Après l’intense semaine diplomatique vécue par l’Arménie, qui a successivement accueilli entre le 4 et le 6 mai le 8e sommet de la Communauté politique européenne, le 1er sommet UE-Arménie et une visite officielle du Président français, le Président russe a repris ses mises en garde : le 9 mai, lors de la conférence de presse qu’il a organisée à l’issue du modeste défilé de la Victoire sur la Place rouge, Vladimir Poutine a multiplié les menaces.

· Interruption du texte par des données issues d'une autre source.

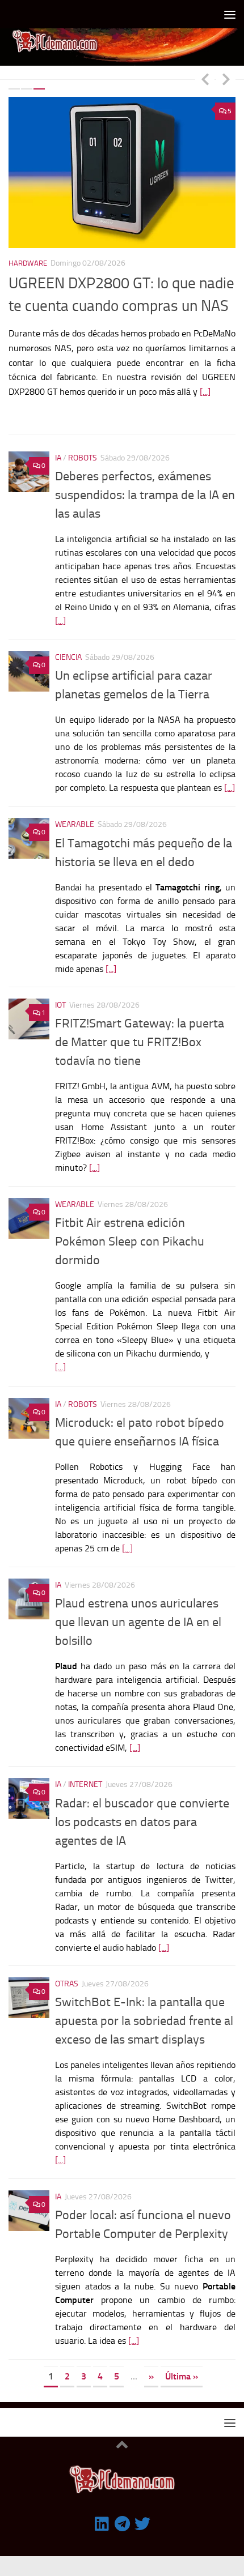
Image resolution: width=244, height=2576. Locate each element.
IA (58, 440)
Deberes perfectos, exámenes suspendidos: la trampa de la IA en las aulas (145, 477)
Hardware (28, 263)
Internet (85, 1767)
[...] (205, 391)
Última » (181, 2358)
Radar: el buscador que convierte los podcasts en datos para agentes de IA (142, 1804)
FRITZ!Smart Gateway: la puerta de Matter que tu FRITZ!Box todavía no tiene (139, 1025)
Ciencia (68, 640)
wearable (74, 807)
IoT (60, 987)
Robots (82, 440)
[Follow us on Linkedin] (102, 2506)
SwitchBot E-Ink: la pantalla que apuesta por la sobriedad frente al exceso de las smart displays (144, 2003)
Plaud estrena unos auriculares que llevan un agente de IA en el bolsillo (138, 1605)
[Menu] (230, 14)
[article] (145, 1302)
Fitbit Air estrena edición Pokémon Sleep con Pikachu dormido (129, 1224)
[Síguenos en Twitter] (142, 2506)
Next (225, 79)
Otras (66, 1966)
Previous (204, 79)
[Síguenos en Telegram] (122, 2506)
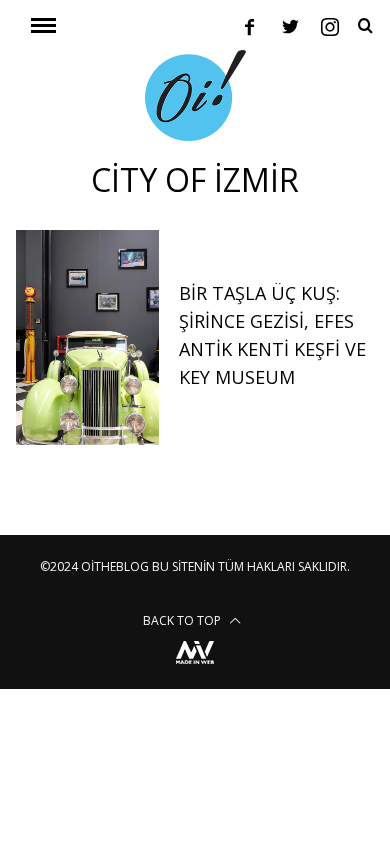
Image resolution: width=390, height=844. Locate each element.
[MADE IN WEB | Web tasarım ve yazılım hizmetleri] (195, 666)
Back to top (183, 620)
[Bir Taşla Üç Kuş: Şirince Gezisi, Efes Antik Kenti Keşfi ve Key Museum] (88, 337)
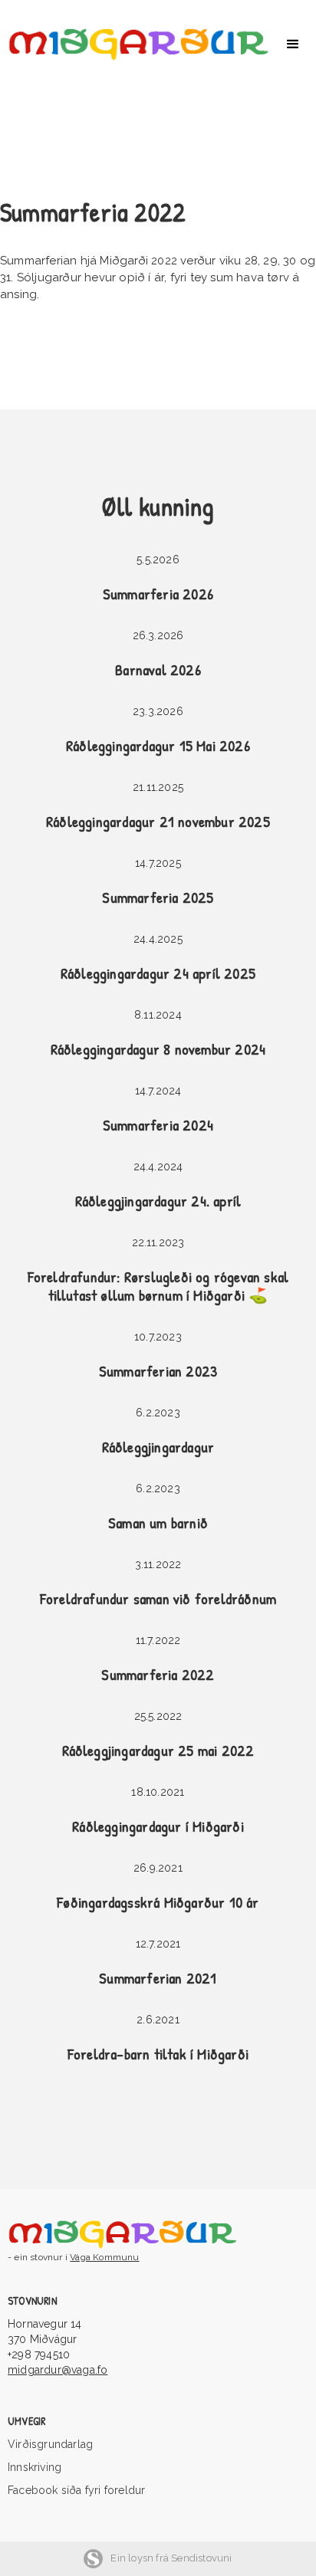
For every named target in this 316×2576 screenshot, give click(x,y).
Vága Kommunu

Selon lui, les autorités arméniennes devraient organiser un référendum sur la question de l’adhésion du pays à l’Union européenne, que le Premier ministre Nikol Pachinian à déclaré vouloir atteindre. À ceci près que Erevan, qui se veut réaliste, ne se fixe aucune échéance et n’est pas dupe quant à cet objectif lointain. V. Poutine, lui, a fait semblant de prendre cet horizon pour un engagement : « Il serait juste », a-t-il estimé, « tant envers la population qu’envers nous en tant que principal partenaire économique, de se prononcer le plus tôt possible, par exemple en organisant un référendum. Ce n’est pas notre affaire mais il serait logique d’organiser un référendum et de demander aux citoyens arméniens quel sera leur choix. »
Tour à tour doucereux (« on pourrait alors s’engager sur la voie d’une séparation douce, intelligente et mutuellement avantageuse ») et ouvertement menaçant (la guerre contre l’Ukraine aurait commencé « avec l’adhésion ou la tentative d’adhésion du pays à l’UE » -sic-), il a invité chacun, Russie et Arménie, à faire ses calculs. Il a annoncé que les projets de l’Arménie concernant son adhésion à l’UE pourraient faire l’objet de discussions lors du prochain sommet de l’Union économique eurasiatique (UEE), dont l’Arménie est membre.
Le Parlement arménien a adopté au printemps 2025 une loi visant à lancer le processus d’adhésion du pays à l’UE et N. Pachinian a déjà évoqué une possible sortie du pays de l’UEE, cette appartenance n’étant pas compatible avec celle à l’UE. Mais il a également précisé que la décision qui s’impose serait prise « lorsque le moment sera venu de faire un choix définitif ». C’est-à-dire ni aujourd’hui, ni demain.
Confirmant l’agacement de Moscou à l’égard de Erevan, le porte-parole du Kremlin Dmitri Peskov à quant à lui estimé que la Russie « s’attendrait tout de même à des explications de la part de Erevan », jugeant « anormal » que l’Arménie ait offert au président ukrainien Volodymyr Zelensky, présent au sommet de la CPE, « une tribune pour tenir des propos résolument anti-russes ». Selon lui, cela « ne cadre pas avec l’esprit de nos relations avec Erevan ».
Sources : The Moscow Times, Kremlin.ru, ArmenPress, CivilNet.